Who can enter
- Children with neuroblastoma who are undergoing surgery to remove the tumor
- Age: 0 to 18 years
Goal
In this study, we aim to compare tumor tissue that has been removed during surgery with the MRI and MIBG scans taken before the operation. With this comparison, we hope to investigate the tumor in greater detail.
Background
During surgery for neuroblastoma, as much tumor tissue as possible is removed. This can be challenging because neuroblastoma often grows around and into major blood vessels and vital organs.
Sometimes, the surgeon has to decide to leave some tissue behind. In making such decisions, the preoperative MRI and/or MIBG scans are reviewed.
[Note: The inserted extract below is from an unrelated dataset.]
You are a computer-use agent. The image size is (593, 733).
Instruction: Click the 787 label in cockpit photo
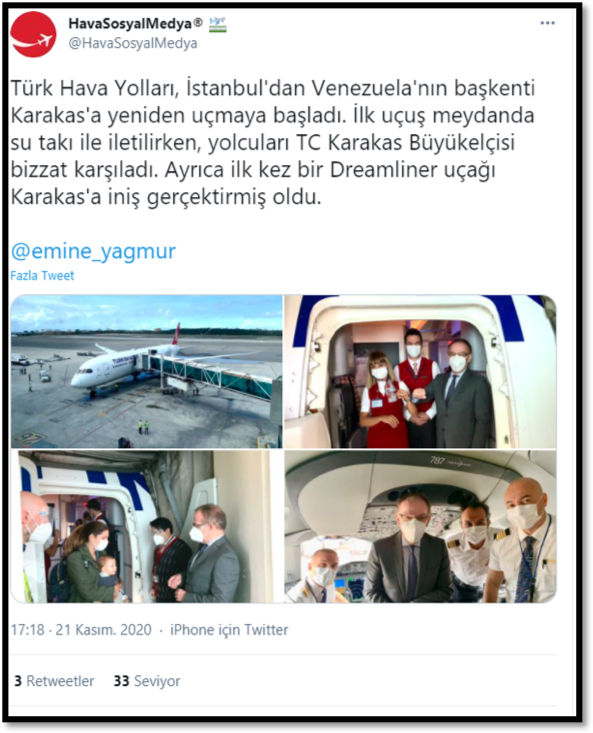coord(437,460)
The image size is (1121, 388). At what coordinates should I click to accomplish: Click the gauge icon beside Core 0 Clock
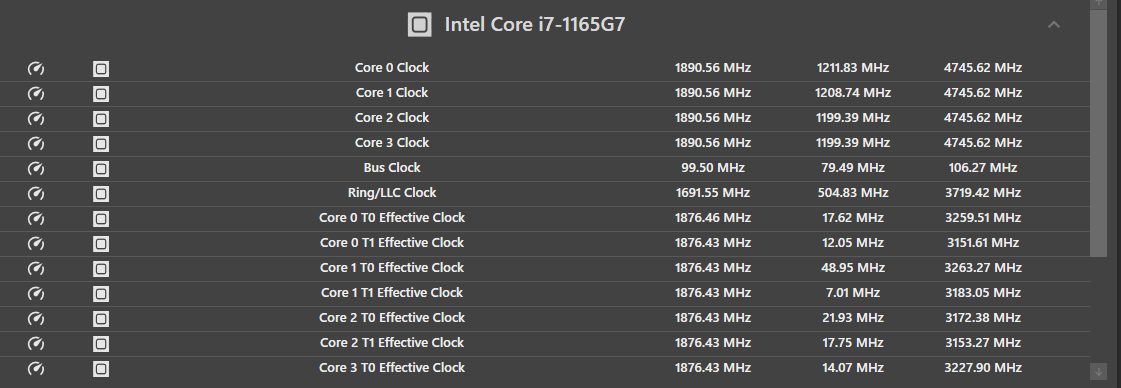pyautogui.click(x=36, y=69)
If these scans show that the piece of tissue in question still absorbs MIBG or appears very active on the MRI, the surgeon may be willing to take more risk to remove it than if the scans suggest it is no longer active tumor tissue. However, we are not certain how well these scans correlate with tissue examination results.
Therefore, in this study, we want to link the imaging results — the MRI and MIBG scans — to the tissue examination results after surgery. This will help us investigate whether we can identify active tissue before surgery that needs to be removed, and also recognize inactive tissue that might safely be left behind if it cannot be removed without risk.
No additional procedures or measurements are required for this study, and it poses no risks to the patient. The data used are part of standard clinical care.